Windows Phone 7 was all re-designed, they learnt a lot of experience from previous two platform. Plus that Microsoft is putting huge amount of money into it, it looks promising.
The demo was directly projected from the prototype phone (previous two were through slides), which was pretty cool.
Its new clean & slice Zune style UI gave me some impression on over those iPhone style touch-phone UI (although android does provide some different things, such as widget/gadget on dashboard)

pro:
- Backed by the powerful Visual Studio & .net, this isn't something like iOS devkit or Eclipse can compete with.
- Instant wealth feedback with Microsoft's money support even before you start list your apps.

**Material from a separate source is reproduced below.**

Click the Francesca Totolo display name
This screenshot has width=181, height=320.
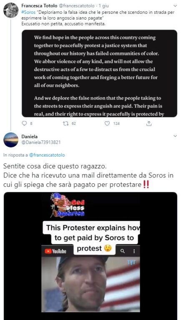tap(37, 6)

- Microsoft chose some middle way between Android & iOS:
a. Controlling with approval, but also allow you to invite people for free install.
b. Still have different manufactures but they mentioned they will control the version updates and standardisation.
con:
- Still need to wait for market reaction after a real phone on shelf.
- The conference was sponsored by Microsoft, and they present in a more user experience way rather than from developer's perspective.
Cross-Platform basically means you write apps as web app, good for writing small scale apps.
pro:
- With a local platform wrap you can write core codes once and able to run on all kind of OS.
- Easily hop on for those web developers - cross languages.
con:
- Compatible problem, different resolutions etc.
- Performance problem because app is not running in native code.
- Development curve might be hump after humps.
Overall I felt that if Apple is not going to do any change in future years, they might fall behind with the fierce growing of Android and menacing return of the Windows Phone.
However consumers will be happy to see the competition in smartphone world is going into a new stage soon.